Wednesday, 31 October 2012

Where shall we lie Timber Toes?


What shall I do with you? I have been beavering away with my storywalks over the last month or so and have three new tales which are yet to be christened for public consumption, (it won't be too long, but more of that on another blog.) But the most recent, has yet to be linked to place. 

I must explain to those who are less familiar with my story walks, that the place where the tale is located is an integral part of the writing process. My most recent, and currently unavailable stories are 'The Twins Tale' at Nutcombe Bottom (fabulous name of a place if every there was one), and 'The Green Thief' at Holford, on the north side of the Quantock hills. Both tales respond to place in some way, and all though I can extract these stories and put them in a book, somehow that's not what the Storywalks were ever about.

When I walk in a place, the story evolves, the pacing changes, the interactions of reader and walker become one, and this tale 'Timber Toes' has just started and I need a home to place it, a bed for it to lie in.
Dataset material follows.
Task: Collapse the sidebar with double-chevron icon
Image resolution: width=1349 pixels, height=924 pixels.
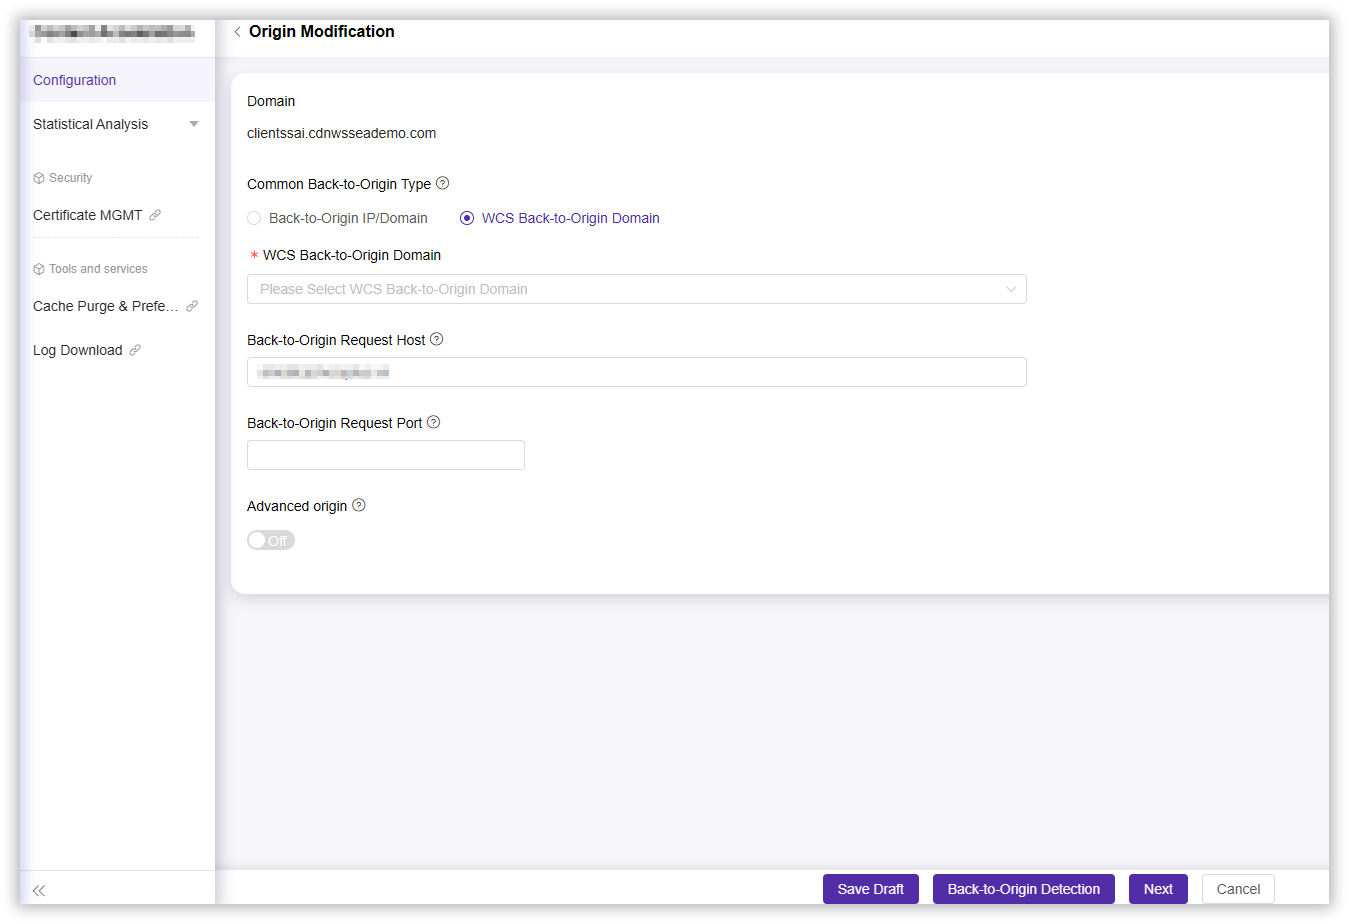Action: 39,890
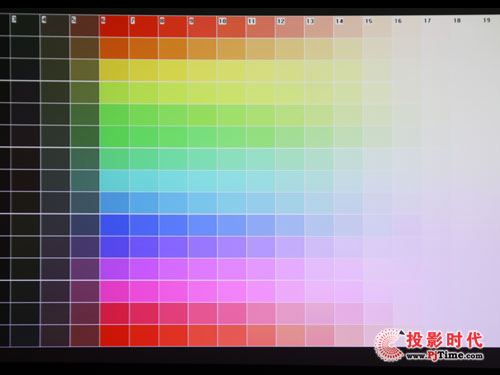Click the red spiral PjTime logo icon

pyautogui.click(x=389, y=345)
So the question is dear reader, where would you like this tale to be placed?



Timber Toes


There once lived a young boy and his mother in a broken thatch hut which was little more than a bramble covered lean to. But it was dry and they kept each other warm through the winter months and shared the work the best they could. When she had been a child she would run bare foot through the forest and some how it had lodged there for now in later years her feet were turning to wood. 

Every night he would massage them and rub life back into them, but they seemed to get harder and stiffer as the days progressed, until she could hardly leave the cottage at all. The boy was a different matter though for he could catch sounds in his hands, and though this seemed like magic or impossible it was neither. 
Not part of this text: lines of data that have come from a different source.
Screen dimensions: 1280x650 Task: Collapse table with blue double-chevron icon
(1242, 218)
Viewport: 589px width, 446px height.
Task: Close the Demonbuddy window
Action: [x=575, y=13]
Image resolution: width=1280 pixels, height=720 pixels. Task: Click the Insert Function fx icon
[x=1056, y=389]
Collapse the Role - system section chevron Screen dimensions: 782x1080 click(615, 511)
He would bring her the lace work which she was so poorly paid for, and run errands about the home to keep their ship from sinking, and when she was bed ridden he would go out into the forest and catch the sounds of birds singing, or the trickle of the stream for her. He could only catch one sound at a time, and would run, and run, and run with clasped hands until he came home to share it with her. Her eyes would twinkle, and her toes twitch at these fresh sounds from the forest, and so he called her timber toes.
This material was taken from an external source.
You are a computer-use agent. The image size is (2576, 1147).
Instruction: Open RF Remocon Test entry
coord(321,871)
The boys father had been lost to a war which had forgotten it's reason for ever having started. He believed he had a heart made of feathers, but this was not true for one frosty morning as snow flakes landed on his broken body, he looked to see and there was nothing but flesh, bones and blood. The low paper sky and the trees about him felt like ghost parts, and as the sound of the battle rolled away over the ridge he remembered running barefoot with his wife in a forest just like this one. He wished that he had had a chance for his toes to turn to timber too but that was not to be.